The Indian paper said CPEC, linking Gwadar in Balochistan to Xinjiang in China, remains a major bugbear for Indian foreign policy as it passes through the Gilgit-Baltistan region of Pakistan, which is also claimed by India.

The paper said Beijing has shown scant regard for India's concerns despite Prime Minister Narendra Modi himself having taken up the issue of Chinese involvement in the "disputed territory" with President Xi Jinping.

The paper pointed that Russia's ambassador to Pakistan Alexey Y Dedov has now been quoted as saying that Russia and Pakistan have held discussions to merge Moscow's Eurasian Economic Union project with the CPEC.

Dedov said Russia "strongly" supported CPEC as it was important for Pakistan's economy and also regional connectivity.

The mixed signals emanating from Moscow, as strategic affairs expert Brahma Chellaney said, were injecting uncertainty in the direction of the Russia-India relationship whose trajectory long epitomized constancy and stability.

"It is as if Moscow no longer sees India as a reliable friend or partner ... Russia is challenging India's core interests," Chellaney said.

India continues to officially maintain that it doesn't see any "downward trend" in relations with Russia.

For India though, Russia further queered the situation in Afghanistan by declaring that it regarded Afghan Taliban as a national military-political movement.

India was disturbed by Russia's decision to hold its first ever joint military exercise with Pakistan days after Uri terror strike which left 19 Indian soldiers dead.

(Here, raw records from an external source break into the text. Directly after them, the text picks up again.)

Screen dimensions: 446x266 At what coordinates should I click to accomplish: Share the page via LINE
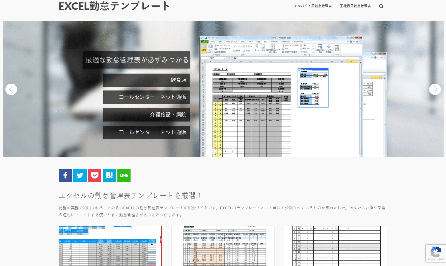[124, 175]
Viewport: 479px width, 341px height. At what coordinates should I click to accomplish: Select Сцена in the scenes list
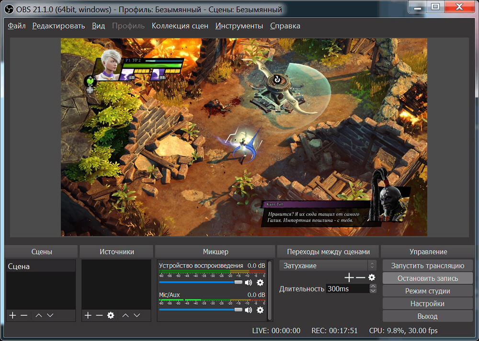(19, 266)
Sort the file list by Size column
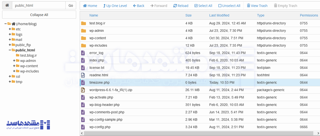The image size is (320, 136). [188, 15]
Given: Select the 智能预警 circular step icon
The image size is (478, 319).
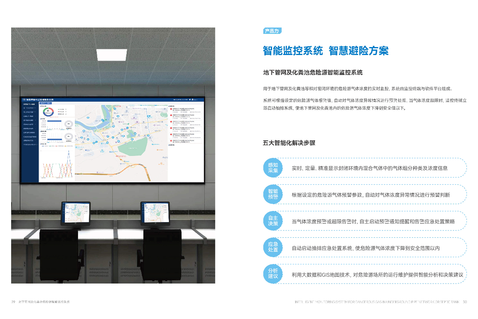Looking at the screenshot, I should pos(273,194).
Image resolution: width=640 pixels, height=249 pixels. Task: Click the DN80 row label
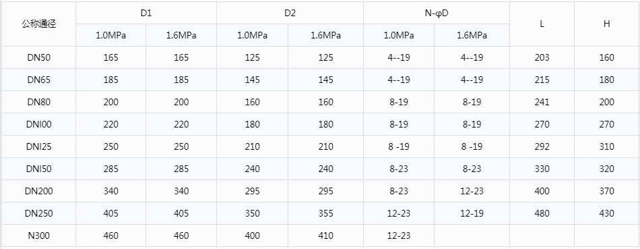pos(39,102)
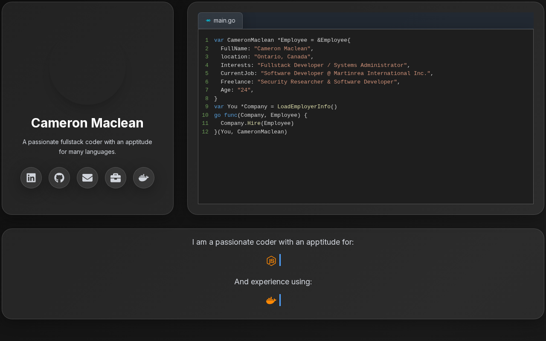Image resolution: width=546 pixels, height=341 pixels.
Task: Click the fullstack coder tagline text
Action: (x=87, y=147)
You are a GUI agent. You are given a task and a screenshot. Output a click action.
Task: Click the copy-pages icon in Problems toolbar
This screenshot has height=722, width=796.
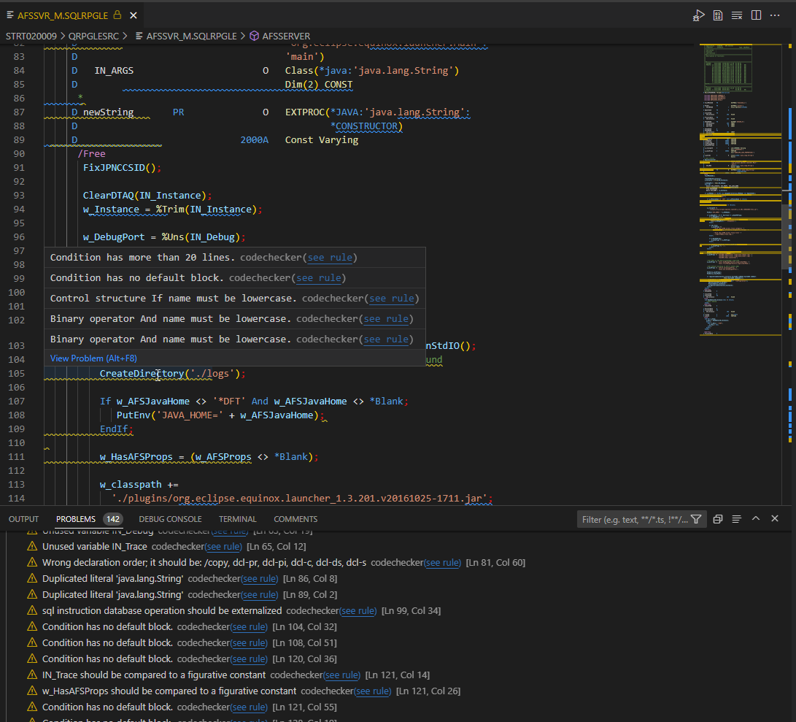[x=717, y=518]
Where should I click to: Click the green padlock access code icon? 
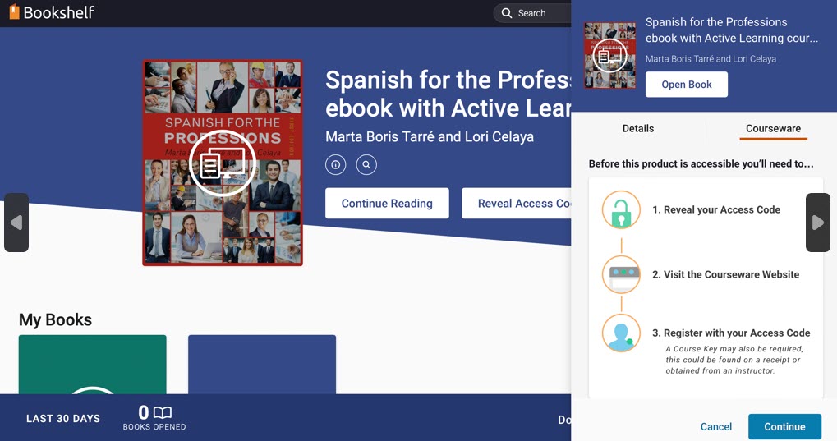(x=621, y=209)
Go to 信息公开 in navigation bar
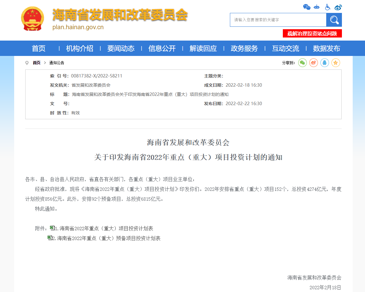Viewport: 365px width, 292px height. coord(162,49)
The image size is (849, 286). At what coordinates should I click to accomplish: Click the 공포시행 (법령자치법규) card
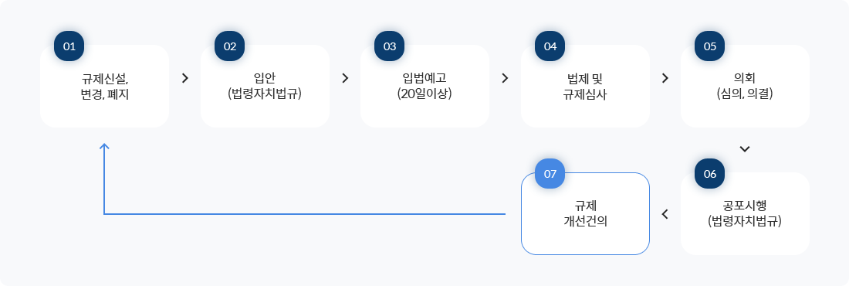tap(745, 214)
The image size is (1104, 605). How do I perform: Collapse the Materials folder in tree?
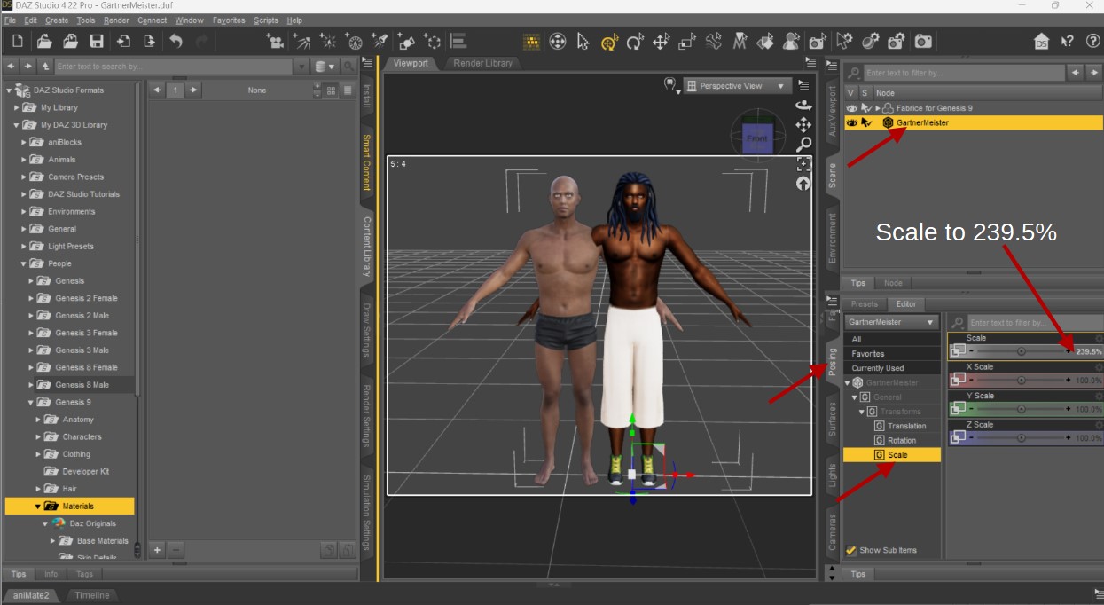(38, 506)
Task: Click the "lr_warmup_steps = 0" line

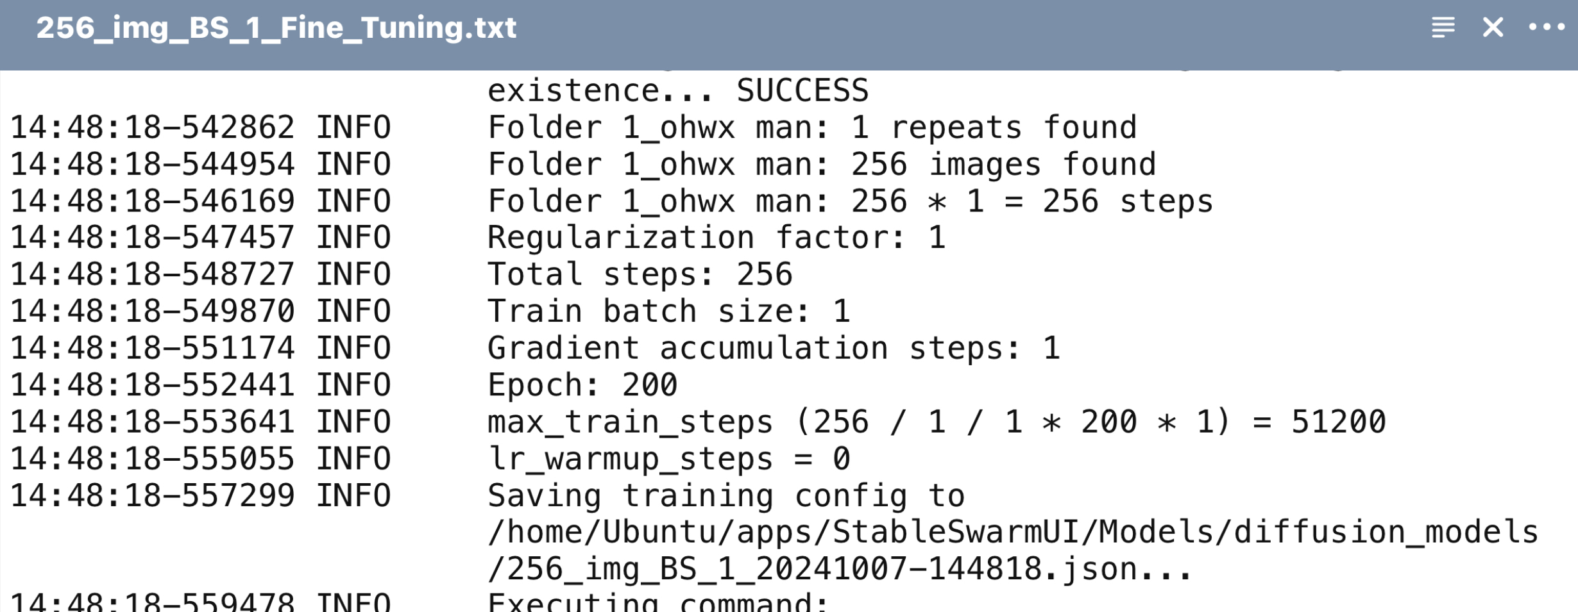Action: click(668, 459)
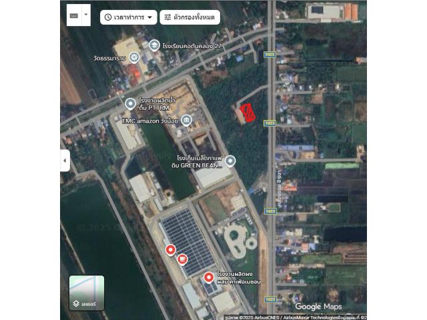
Task: Open the Google Maps logo link
Action: click(x=318, y=307)
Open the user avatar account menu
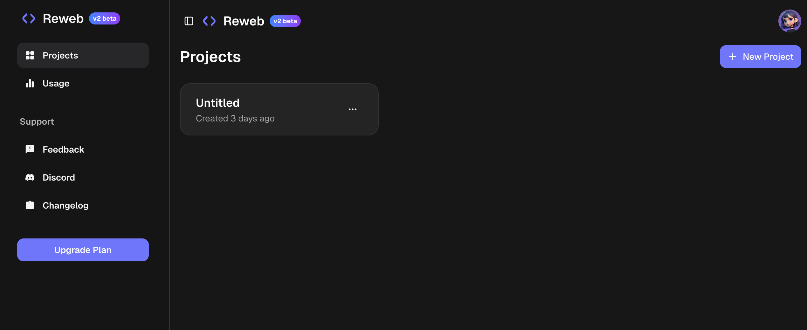Image resolution: width=807 pixels, height=330 pixels. pyautogui.click(x=789, y=21)
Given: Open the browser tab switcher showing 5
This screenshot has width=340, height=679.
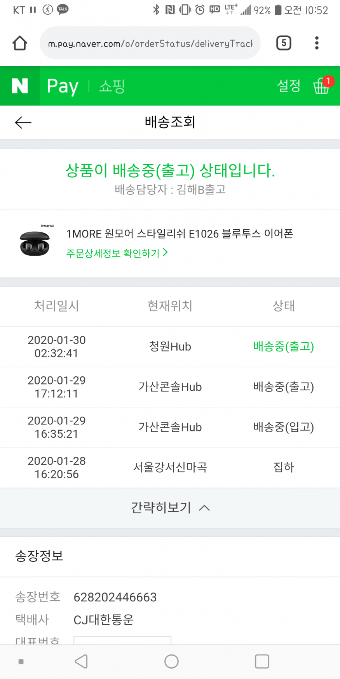Looking at the screenshot, I should pyautogui.click(x=284, y=43).
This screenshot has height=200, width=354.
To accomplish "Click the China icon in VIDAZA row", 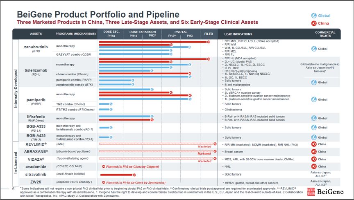I will pos(314,159).
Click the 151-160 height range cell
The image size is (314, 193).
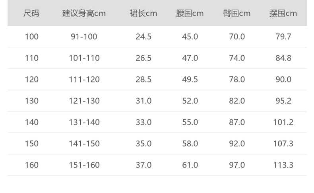84,165
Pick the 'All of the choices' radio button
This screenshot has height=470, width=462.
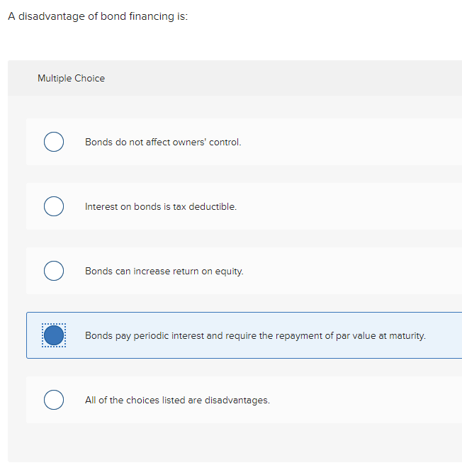tap(54, 400)
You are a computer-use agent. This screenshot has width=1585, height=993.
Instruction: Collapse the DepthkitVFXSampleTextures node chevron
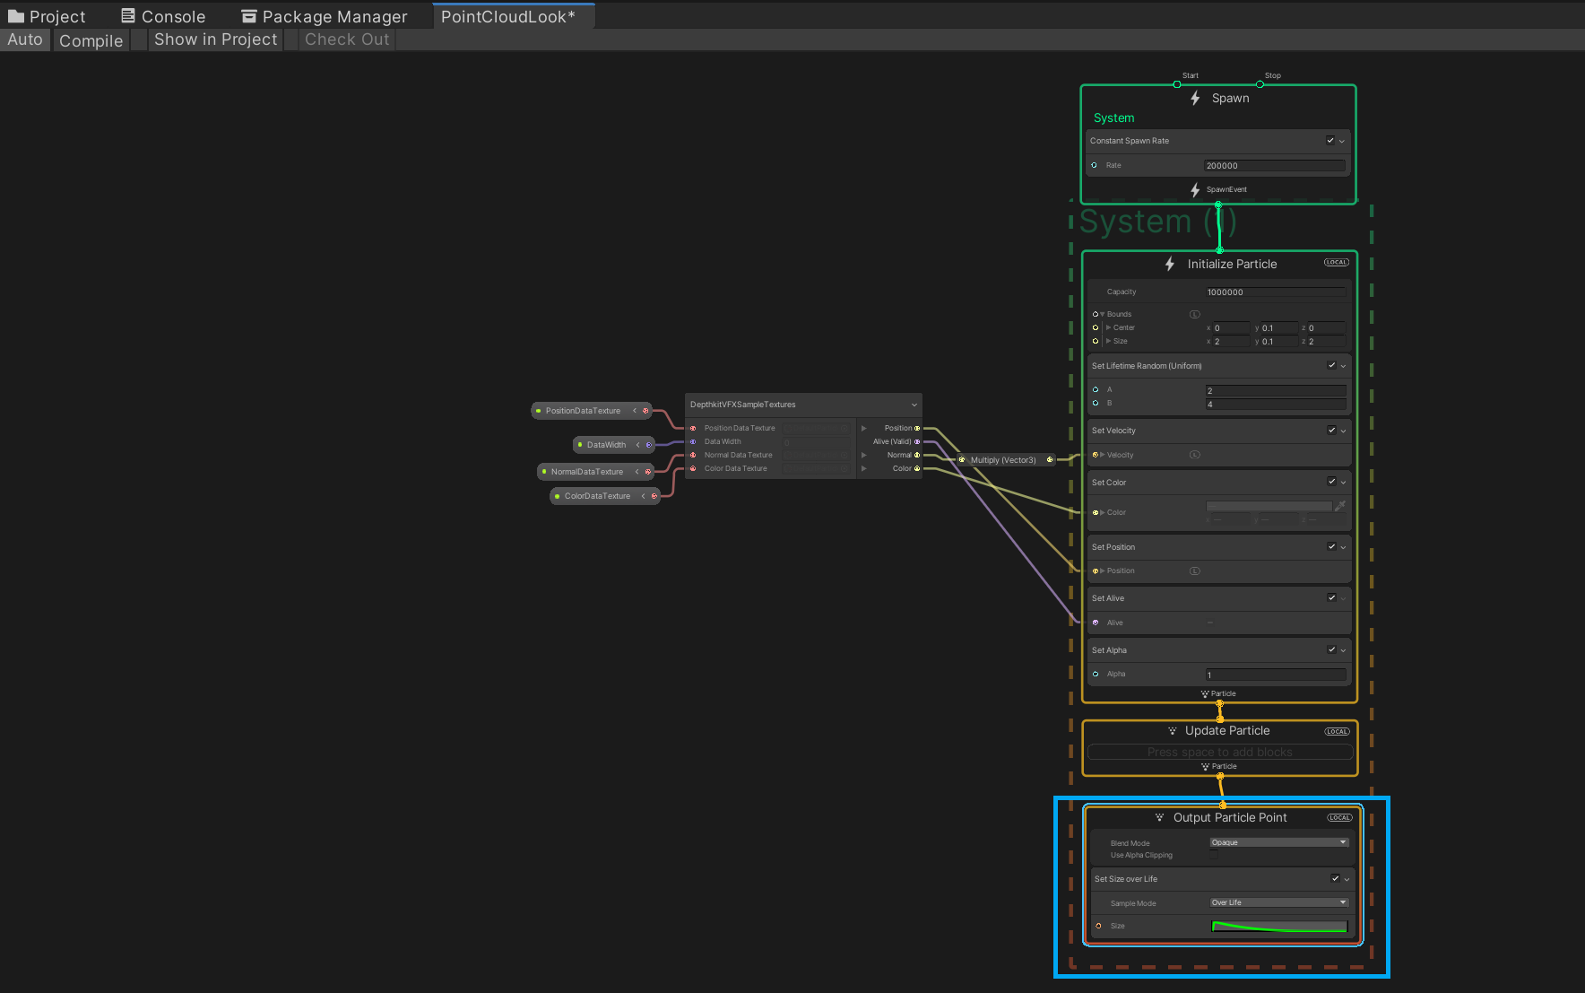pos(914,405)
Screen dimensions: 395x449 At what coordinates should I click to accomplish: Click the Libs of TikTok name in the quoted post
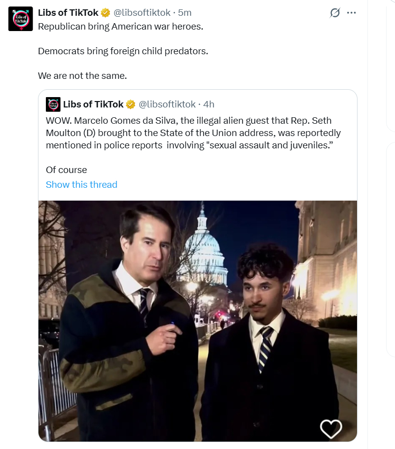tap(93, 104)
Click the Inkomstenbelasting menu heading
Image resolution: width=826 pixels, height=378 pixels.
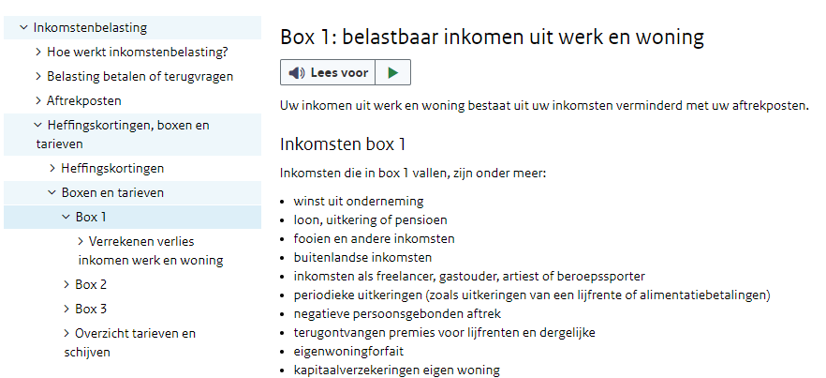[90, 27]
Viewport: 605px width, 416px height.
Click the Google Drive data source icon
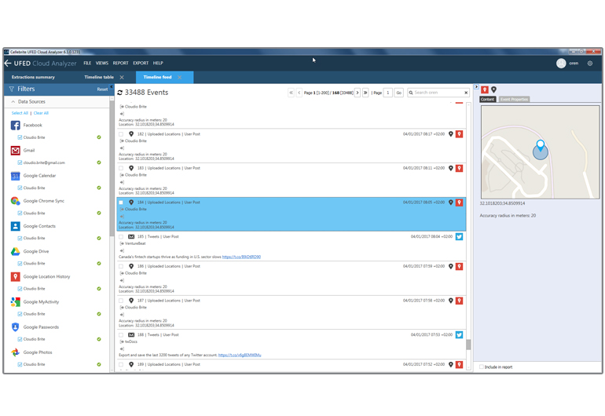tap(16, 251)

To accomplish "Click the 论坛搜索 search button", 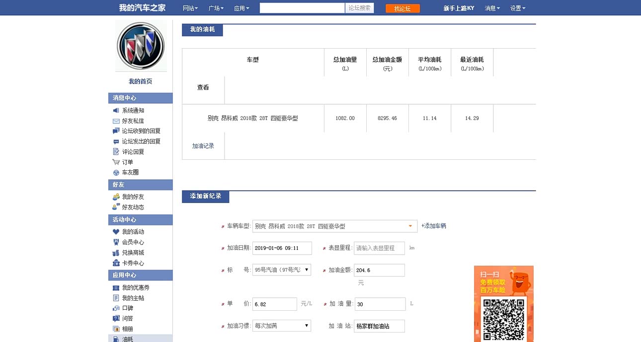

The Russians justified it by saying that the exercise was meant to help Pakistan deal with terrorism.

At the Brics Goa summit in October, Russia chose not to help India publicly name Pakistan based terrorist outfits like Lashkar and Jaish in the official declaration in the face of Chinese resistance.

Russia continues to insist that its ties with Pakistan will not come at India's cost.

Asked about the Russia-Pakistan military exercise though, at the recent Heart of Asia conference, Russia's presidential envoy to Pakistan Zamir Kabulov said Moscow didn't complain about India's close cooperation with the US and so India also shouldn't complain about "much low level" of cooperation between Russia and Pakistan. India may or may not complain, but it's certainly watching with eyes wide open, the paper said.